【視点】新型肺炎、全国で深刻化の一途

 新型コロナウイルスの感染拡大が日本でも止まらず、死亡や重症化のニュースも目に付くようになった。沖縄でも「離島だから」などと安易な楽観論に頼ることなく、十分な警戒感を持って日常生活を過ごす必要がある。
 国内の状況は深刻化の一途だ。23日にはクルーズ船「ダイヤモンド・プリンセス」に乗っていた80代の日本人男性が死亡し、同船の乗客では3人目の死亡者になった。
 全国でも感染者増が顕著な北海道では、20代女性が重症に陥っていることが判明。「若年者の重症化リスクは低い」という専門家の見解もただちには鵜呑みにできなくなっている。
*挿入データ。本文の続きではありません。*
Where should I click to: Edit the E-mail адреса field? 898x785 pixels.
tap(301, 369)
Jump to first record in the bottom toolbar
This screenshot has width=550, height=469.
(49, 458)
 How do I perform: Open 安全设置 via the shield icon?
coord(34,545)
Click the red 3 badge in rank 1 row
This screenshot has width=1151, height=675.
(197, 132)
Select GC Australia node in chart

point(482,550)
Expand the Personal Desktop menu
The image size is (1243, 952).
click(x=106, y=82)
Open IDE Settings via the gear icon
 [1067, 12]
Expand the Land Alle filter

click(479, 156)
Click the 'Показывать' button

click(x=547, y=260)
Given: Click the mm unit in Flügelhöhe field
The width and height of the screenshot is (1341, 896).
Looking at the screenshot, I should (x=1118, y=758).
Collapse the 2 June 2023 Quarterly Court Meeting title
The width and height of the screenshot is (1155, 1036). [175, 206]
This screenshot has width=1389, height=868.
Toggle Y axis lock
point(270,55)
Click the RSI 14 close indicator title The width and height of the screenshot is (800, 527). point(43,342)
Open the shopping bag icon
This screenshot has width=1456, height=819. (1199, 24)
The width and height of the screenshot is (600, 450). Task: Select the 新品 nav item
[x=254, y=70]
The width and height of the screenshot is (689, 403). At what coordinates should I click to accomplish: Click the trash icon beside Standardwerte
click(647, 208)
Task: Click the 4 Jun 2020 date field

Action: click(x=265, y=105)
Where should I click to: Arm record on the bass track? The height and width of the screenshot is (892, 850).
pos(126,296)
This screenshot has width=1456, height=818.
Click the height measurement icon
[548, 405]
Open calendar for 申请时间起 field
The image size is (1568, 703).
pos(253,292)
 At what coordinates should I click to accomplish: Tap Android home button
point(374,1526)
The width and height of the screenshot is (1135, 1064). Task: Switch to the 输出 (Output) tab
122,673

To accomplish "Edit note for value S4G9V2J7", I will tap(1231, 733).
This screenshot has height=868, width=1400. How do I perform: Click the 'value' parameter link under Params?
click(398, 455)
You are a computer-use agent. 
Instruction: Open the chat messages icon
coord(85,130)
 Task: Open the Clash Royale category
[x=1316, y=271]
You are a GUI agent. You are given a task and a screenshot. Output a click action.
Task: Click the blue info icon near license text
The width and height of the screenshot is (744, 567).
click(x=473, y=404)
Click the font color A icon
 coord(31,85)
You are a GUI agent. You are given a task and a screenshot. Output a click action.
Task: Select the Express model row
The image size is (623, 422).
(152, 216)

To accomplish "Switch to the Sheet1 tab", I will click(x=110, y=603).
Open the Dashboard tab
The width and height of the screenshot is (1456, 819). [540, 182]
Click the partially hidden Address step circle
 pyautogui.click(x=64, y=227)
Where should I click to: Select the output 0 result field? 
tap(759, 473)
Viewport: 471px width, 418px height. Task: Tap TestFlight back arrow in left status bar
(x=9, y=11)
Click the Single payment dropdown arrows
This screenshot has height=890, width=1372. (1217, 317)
 各地では小学校の教師、給食配膳員、スクールバスの運転手、介護施設の職員など、子どもやお年寄りと接する機会が多い人たちにも感染は広がった。千葉県の感染者が発熱後に富山県へのツアーに出かけた例もあり、二次感染、三次感染がどこまで広がるのか見通せない。
 「ダイヤモンド・プリンセス」では、検査で陰性となり、19日に下船した乗客1人の感染が確認された。
 米国などは陰性であっても、下船した自国民を2週間隔離する措置を取っているが、日本は船内で十分な感染防止措置が取られたとして、乗客は「安全」と判断。特に行動を規制することもなく、下船後に公共交通機関で帰宅することも認めていた。
 多くの国民が当初から疑問視していた措置であり、政府の判断ミスは隠しようもない。乗客だけでなく、船内で事務作業などに当たった厚労省職員の感染も続出するという体たらくである。